_Exercise details_
The response must consist of all the entries, duplicated without alteration.

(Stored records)
[Start of Attachment]
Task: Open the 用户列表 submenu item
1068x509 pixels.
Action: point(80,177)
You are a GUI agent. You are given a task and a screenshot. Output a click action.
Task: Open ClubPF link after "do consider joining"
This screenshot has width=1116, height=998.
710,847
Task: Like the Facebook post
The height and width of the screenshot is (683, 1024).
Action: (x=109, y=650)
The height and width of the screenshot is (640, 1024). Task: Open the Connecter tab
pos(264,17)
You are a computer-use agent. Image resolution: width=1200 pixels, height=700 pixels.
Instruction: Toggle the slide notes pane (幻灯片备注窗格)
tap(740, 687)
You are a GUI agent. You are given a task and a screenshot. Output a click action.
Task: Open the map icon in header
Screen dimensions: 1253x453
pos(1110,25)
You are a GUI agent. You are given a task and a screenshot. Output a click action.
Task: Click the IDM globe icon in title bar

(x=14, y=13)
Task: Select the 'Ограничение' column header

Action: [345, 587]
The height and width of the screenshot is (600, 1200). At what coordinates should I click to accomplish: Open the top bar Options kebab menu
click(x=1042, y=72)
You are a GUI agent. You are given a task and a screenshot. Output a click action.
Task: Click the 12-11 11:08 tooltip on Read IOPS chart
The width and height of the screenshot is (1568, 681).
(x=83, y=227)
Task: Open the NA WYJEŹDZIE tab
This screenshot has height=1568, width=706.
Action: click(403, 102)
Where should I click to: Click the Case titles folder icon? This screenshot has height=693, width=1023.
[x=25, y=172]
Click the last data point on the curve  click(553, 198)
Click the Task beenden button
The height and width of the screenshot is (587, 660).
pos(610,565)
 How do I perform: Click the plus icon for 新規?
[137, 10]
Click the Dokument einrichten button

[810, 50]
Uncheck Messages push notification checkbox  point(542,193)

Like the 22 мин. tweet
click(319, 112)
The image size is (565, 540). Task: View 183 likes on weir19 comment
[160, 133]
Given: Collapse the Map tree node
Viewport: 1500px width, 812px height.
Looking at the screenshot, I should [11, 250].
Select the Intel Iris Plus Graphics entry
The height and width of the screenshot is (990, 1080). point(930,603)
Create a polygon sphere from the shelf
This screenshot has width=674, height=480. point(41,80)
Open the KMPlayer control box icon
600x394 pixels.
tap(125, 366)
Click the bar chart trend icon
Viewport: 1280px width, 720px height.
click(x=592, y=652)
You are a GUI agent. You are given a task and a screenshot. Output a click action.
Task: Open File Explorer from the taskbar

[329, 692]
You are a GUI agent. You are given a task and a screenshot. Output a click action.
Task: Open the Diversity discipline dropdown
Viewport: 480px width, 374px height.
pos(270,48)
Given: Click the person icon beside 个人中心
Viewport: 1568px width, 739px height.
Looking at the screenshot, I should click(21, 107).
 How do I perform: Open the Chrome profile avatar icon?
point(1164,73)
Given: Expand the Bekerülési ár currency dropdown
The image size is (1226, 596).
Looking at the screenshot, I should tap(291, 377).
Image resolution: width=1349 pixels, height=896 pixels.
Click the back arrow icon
[End of Attachment]
_Finished task_
Task: Open the 用户列表 submenu item
1068x509 pixels.
Action: point(80,177)
You are a GUI agent. You are given a task and a screenshot. Output a click action.
Task: Open ClubPF link after "do consider joining"
This screenshot has width=1116, height=998.
710,847
Task: Like the Facebook post
The height and width of the screenshot is (683, 1024).
Action: (x=109, y=650)
The height and width of the screenshot is (640, 1024). Task: Open the Connecter tab
pos(264,17)
You are a computer-use agent. Image resolution: width=1200 pixels, height=700 pixels.
Instruction: Toggle the slide notes pane (幻灯片备注窗格)
tap(740, 687)
You are a GUI agent. You are given a task and a screenshot. Output a click action.
Task: Open the map icon in header
Screen dimensions: 1253x453
pos(1110,25)
You are a GUI agent. You are given a task and a screenshot. Output a click action.
Task: Click the IDM globe icon in title bar

(x=14, y=13)
Task: Select the 'Ограничение' column header

Action: [345, 587]
The height and width of the screenshot is (600, 1200). At what coordinates should I click to accomplish: Open the top bar Options kebab menu
click(x=1042, y=72)
You are a GUI agent. You are given a task and a screenshot. Output a click action.
Task: Click the 12-11 11:08 tooltip on Read IOPS chart
The width and height of the screenshot is (1568, 681).
(x=83, y=227)
Task: Open the NA WYJEŹDZIE tab
This screenshot has height=1568, width=706.
Action: click(403, 102)
Where should I click to: Click the Case titles folder icon? This screenshot has height=693, width=1023.
[x=25, y=172]
Click the last data point on the curve  click(553, 198)
Click the Task beenden button
The height and width of the screenshot is (587, 660).
pos(610,565)
 How do I perform: Click the plus icon for 新規?
[137, 10]
Click the Dokument einrichten button

[810, 50]
Uncheck Messages push notification checkbox  point(542,193)

Like the 22 мин. tweet
click(319, 112)
The image size is (565, 540). Task: View 183 likes on weir19 comment
[160, 133]
Given: Collapse the Map tree node
Viewport: 1500px width, 812px height.
Looking at the screenshot, I should [11, 250].
Select the Intel Iris Plus Graphics entry
The height and width of the screenshot is (990, 1080). point(930,603)
Create a polygon sphere from the shelf
This screenshot has width=674, height=480. point(41,80)
Open the KMPlayer control box icon
600x394 pixels.
tap(125, 366)
Click the bar chart trend icon
Viewport: 1280px width, 720px height.
click(x=592, y=652)
You are a GUI agent. You are given a task and a screenshot. Output a click action.
Task: Open File Explorer from the taskbar

[329, 692]
You are a GUI agent. You are given a task and a screenshot. Output a click action.
Task: Open the Diversity discipline dropdown
Viewport: 480px width, 374px height.
pos(270,48)
Given: Click the person icon beside 个人中心
Viewport: 1568px width, 739px height.
Looking at the screenshot, I should click(21, 107).
 How do I perform: Open the Chrome profile avatar icon?
point(1164,73)
Given: Expand the Bekerülési ár currency dropdown
The image size is (1226, 596).
Looking at the screenshot, I should tap(291, 377).
Image resolution: width=1349 pixels, height=896 pixels.
Click the back arrow icon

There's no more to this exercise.